Leakage from water distribution networks (WDNs) is a significant issue for the water supply industry. Leakages cause economic loss, contamination risk, and an excessive environmental burden in relation to water availability and operational energy consumption (Rajeswaran et al. 2018). Losses occur in nearly all WDNs. Typically, 20%–30% of the total water in the supply system is lost, and even surpasses 40% in some countries. As a result, the reduction of water losses from leaks is prioritized by many countries (Z. Hu et al. 2021). Leakage reduction is a very challenging task due to the complexity of WDNs. WDNs are heterogeneous systems, with components of different age, material and size, several source points and a large number of consumer locations (Zaman et al. 2020).

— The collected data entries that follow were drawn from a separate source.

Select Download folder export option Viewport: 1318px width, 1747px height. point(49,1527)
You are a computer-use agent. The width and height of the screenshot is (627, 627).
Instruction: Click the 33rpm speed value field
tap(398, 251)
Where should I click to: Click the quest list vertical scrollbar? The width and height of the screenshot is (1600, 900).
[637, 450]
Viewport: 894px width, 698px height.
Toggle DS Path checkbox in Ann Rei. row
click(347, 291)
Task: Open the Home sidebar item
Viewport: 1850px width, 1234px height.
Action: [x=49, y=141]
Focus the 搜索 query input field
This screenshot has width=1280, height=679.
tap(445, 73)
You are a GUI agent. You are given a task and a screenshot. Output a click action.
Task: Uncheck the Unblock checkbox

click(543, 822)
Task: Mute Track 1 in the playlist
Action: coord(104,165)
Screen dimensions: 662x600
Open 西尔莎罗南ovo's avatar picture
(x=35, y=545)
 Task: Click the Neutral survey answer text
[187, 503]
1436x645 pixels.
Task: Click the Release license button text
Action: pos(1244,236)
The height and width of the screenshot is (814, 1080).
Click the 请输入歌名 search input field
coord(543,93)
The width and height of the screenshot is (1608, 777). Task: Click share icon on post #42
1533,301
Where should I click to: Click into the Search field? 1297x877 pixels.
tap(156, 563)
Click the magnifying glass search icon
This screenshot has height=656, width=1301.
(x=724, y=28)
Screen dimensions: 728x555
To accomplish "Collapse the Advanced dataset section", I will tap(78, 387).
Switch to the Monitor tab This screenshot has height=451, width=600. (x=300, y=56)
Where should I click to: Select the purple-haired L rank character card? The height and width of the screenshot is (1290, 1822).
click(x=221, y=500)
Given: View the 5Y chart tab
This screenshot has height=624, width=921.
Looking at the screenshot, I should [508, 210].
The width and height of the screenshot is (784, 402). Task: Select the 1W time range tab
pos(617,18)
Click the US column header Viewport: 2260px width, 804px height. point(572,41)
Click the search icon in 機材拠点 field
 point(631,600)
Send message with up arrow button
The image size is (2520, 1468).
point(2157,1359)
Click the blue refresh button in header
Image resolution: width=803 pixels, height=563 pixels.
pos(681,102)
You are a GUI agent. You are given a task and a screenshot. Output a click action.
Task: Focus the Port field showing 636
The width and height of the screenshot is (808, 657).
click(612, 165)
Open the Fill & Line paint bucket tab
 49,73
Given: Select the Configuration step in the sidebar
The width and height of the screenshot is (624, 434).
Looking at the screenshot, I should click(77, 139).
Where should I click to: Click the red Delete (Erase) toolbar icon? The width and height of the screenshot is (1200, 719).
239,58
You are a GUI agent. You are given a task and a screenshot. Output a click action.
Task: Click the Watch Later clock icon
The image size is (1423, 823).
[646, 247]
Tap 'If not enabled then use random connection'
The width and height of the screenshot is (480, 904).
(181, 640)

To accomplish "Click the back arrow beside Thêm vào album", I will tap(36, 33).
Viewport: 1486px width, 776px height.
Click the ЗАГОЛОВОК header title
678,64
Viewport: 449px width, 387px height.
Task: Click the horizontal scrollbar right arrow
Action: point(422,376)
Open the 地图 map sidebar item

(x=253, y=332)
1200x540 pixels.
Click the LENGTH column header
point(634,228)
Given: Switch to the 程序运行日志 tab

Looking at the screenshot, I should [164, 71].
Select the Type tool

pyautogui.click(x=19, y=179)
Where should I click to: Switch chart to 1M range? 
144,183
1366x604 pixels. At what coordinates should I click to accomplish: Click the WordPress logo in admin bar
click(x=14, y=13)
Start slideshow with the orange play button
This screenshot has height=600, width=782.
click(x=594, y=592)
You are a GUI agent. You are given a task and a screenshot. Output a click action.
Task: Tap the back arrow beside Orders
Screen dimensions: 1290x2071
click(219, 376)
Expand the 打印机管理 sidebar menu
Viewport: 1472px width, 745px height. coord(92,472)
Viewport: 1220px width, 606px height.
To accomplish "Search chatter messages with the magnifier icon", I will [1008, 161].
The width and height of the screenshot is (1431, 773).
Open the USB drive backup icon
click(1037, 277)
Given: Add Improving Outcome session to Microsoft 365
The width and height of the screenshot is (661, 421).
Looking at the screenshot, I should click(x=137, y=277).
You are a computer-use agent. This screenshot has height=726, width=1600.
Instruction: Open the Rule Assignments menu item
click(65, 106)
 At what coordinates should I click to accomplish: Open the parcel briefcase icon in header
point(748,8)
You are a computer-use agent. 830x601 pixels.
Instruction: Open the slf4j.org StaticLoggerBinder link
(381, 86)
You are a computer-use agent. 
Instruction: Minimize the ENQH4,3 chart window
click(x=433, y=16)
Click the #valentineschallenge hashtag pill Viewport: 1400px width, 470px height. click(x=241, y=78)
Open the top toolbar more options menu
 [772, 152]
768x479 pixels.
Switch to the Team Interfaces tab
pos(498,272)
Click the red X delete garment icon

The search for a leak is divided into two phases. In the leak detection phase, the presence of a leak in the WDN is discovered. In the leak localization (or isolation) phase, the actual location of the leak is isolated. Recent, comprehensive overviews on leak detection and localization techniques can be found in Chan et al. (2018) and Z. Hu et al. (2021), containing exhaustive comparisons between different existing methodologies. It is emphasized that although several studies show promising results in leak detection, obtaining a high leak localization accuracy remains a difficult task. The work presented in our paper focuses on the leak localization phase. Leak localization methods can be classified into transient-based, model-based and data-driven methods.

Transient-based methods rely on transient pressure waves in the presence of a leak opening. Recent examples can be found in Brunone & Ferrante (2001), Shi et al. (2020), Bohorquez et al. (2021) and Wang (2021). Most transient methods cannot be used for real-time leak localization applications (Chan et al. 2018), since these methods rely on complicated simulation models or the deployment of a large number of sensors (Romano et al. 2014).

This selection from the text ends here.